Immunohistochemistry (IHC) and FISH analysis
For IHC, the antigen was repaired after the paraffin section was dewaxed. The sectioned tissues were blocked with 5% goat serum and then cultured with primary antibodies of MMP9 (ab38898, Abcam, 1:100) and CD68 (NB100-683, Novus, 1:100) at 37 °C for 1 h. After three times of PBS washes, the sections were incubated with secondary antibodies at 37 °C for 1 h. We used DAB Horseradish Peroxidase Color Development Kit (DA1015, Solarbio, China) to stain the sections. The cell nucleus was stained with Mayer’s hematoxylin solution. Normal isotype-matched IgG (sc2025 or sc2026, Santa Cruz, USA) was used as the negative control. We used Image J to calculate the ratio of the positive area of MMP9 or CD68 in the area of total plaque lesion. FISH for scRNA-seq verification: sections were permeabilized with proteinase K for 5 min at 37 °C and treated with 3% H2O2 to block endogenous peroxidase activity. Slides were then incubated with the relevant probes at the concentration of 1 nM overnight in an airtight incubation chamber. Then, the signals were visualized using anti-digoxigenin-peroxidase and incubated with Cy3-tyramide in a blocking buffer; DAPI staining was used to visualize cell nuclei. A digoxigenin-labeled targeted mRNA (Klf4, Ccl2, Pad4, Col3a1, Vim, Acta2, and Spp1) oligo probes were purchased from Future Biotech (Beijing, China). Then we observed the results under the confocal microscope and calculated the ratio of positive Tdtomato+ cells.
Multiplexed immunofluorescence (m-IF) was performed by sequentially staining frozen tissue sections with primary antibodies and paired with a TSA multiple-color kit (D110071-50T, WiSee Bio). For example, fixed frozen slides were incubated with anti-CD68 antibody (NB100-683, Novus, 1:100) for 30 min and then treated with anti-rat horseradish peroxidase-conjugated (HRP) secondary antibody for 10 min. IF labeling was developed for a strictly observed 10 min, using TSA 570 per manufacturer’s direction. Between all steps, the slides were washed with Tris buffer. The same process was repeated for antibodies/fluorescent dyes: anti-H3CIT (ab5103, Abcam, 1:500)/TSA 670, anti-CD68 (NB100-683, Novus, 1:100)/TSA 570. Each slide was treated with 2 drops of DAPI, washed in PBS, and manually coverslipped. Slides were air dried, mounted with an Anti-fade mounting medium, and taken pictures with Aperio Versa 8 tissue imaging system (Leica). Images were analyzed using Image J software.

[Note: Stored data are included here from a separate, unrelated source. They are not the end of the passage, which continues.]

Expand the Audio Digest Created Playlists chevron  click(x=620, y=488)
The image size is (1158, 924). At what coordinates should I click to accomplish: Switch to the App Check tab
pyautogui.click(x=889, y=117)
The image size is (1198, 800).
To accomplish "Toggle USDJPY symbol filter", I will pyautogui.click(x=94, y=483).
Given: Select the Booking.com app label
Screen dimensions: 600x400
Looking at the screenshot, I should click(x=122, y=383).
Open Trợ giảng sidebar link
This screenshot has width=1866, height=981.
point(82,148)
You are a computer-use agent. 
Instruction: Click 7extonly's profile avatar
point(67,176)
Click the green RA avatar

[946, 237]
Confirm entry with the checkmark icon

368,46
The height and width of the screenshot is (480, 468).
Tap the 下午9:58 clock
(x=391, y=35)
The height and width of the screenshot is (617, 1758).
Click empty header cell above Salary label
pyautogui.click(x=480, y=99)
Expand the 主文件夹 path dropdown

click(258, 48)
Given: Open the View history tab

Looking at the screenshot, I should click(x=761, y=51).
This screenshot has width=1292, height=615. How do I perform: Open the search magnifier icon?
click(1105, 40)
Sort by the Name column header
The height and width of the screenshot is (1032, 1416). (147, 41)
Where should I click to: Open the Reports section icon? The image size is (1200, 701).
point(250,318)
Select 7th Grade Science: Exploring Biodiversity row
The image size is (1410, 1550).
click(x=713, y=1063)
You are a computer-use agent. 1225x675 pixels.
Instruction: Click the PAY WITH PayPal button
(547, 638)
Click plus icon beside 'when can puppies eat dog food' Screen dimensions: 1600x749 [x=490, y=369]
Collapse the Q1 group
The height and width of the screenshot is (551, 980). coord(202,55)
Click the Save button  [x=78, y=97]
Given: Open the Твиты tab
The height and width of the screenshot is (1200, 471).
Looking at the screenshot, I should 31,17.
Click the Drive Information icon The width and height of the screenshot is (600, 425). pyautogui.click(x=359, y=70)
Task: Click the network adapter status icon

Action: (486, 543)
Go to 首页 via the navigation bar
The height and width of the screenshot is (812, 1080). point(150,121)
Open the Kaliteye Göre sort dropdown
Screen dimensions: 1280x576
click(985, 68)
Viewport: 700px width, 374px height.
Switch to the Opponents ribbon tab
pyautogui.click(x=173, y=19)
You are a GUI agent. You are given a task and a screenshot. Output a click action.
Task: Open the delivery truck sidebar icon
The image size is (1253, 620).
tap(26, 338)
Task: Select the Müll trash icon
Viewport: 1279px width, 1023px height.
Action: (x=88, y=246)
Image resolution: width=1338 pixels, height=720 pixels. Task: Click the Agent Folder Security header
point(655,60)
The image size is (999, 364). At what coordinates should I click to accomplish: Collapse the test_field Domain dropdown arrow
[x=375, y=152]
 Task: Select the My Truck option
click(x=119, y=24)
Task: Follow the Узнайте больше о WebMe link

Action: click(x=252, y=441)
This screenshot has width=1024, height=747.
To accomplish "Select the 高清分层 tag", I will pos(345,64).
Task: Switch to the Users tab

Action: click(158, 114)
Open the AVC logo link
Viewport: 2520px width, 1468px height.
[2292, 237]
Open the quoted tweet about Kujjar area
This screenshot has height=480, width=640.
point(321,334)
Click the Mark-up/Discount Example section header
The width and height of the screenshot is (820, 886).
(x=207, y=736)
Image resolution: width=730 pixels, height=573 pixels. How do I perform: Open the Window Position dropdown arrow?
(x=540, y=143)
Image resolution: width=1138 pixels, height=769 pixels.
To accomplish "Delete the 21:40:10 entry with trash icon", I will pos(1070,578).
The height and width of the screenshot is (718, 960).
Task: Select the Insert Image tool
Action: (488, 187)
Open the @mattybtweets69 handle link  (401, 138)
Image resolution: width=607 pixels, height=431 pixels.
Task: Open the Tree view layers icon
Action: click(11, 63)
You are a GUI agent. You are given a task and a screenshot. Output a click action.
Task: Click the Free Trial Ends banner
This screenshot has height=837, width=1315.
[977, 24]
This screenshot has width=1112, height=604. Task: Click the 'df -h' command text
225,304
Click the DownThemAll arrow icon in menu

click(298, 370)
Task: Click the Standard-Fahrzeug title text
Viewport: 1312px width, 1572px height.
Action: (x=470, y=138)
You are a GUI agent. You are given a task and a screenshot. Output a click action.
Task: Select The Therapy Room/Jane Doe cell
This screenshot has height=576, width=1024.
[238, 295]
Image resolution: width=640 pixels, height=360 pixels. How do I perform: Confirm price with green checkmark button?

Measurement of cell apoptosis
Measurement of apoptotic RASMCs was determined by flow cytometry-based Annexin V-PE staining (C1065S, Beyotime, China) and Hoechst (C1028, Beeyotime, China). The double-negative cells (viable), Annexin V single-positive cells (apoptosis), and double-positive cells (necrosis) were analyzed using FlowJo Software (V10.0.7, USA). Apoptotic cells in carotid arteries were assessed using the TUNEL assay (40307ES20, YEASEN, China). The number of TUNEL-positive cells was counted in 10 randomly selected fields in each sample under ×400 magnification by using Image J.
Protein extraction and western blot
Whole cells from ex vivo experiments were prepared by 1× cell lysis buffer (9803, Cell Signaling Technologies) with protease inhibitors (04693159001, Roche Molecular Biochemicals, USA). Protein concentrations were determined by using a BCA protein assay. Proteins were separated by SDS–PAGE, transferred to polyvinylidene fluoride membranes, and incubated overnight at 4 °C with antibodies diluted with blocking liquid including anti-PAD4 (ab2148, Abcam, 1:800), anti-CD68 (NB100-683, Novus, 1:500), anti-α-SMA (ab7817, Abcam, 1:1000), anti-H3CIT (ab5103, Abcam, 1:500), anti-GAPDH (60004-1-Ig, Proteintech, 1:5000), anti-MYD88 (SC-74532, Santa Cruz, 1:600), anti-TLR4 (SC-10741, Santa Cruz, 1:500), anti-pSTAT3 (9145, Cell Signaling Technology, 1:1000), anti-Stat3 (9139, Cell Signaling Technology, 1:1000), anti-SOCS1 (ab9870, Abcam,1:800), and anti-STING (ab288157, Abcam, 1:1000). Then incubated with secondary antibody for 1 h and bends were visualized using chemiluminescence (TANON, China) and viewed under Amersham Imager 600 system (GE Healthcare, USA). Uncropped scans of the immunoblots are supplied in the Source Data file.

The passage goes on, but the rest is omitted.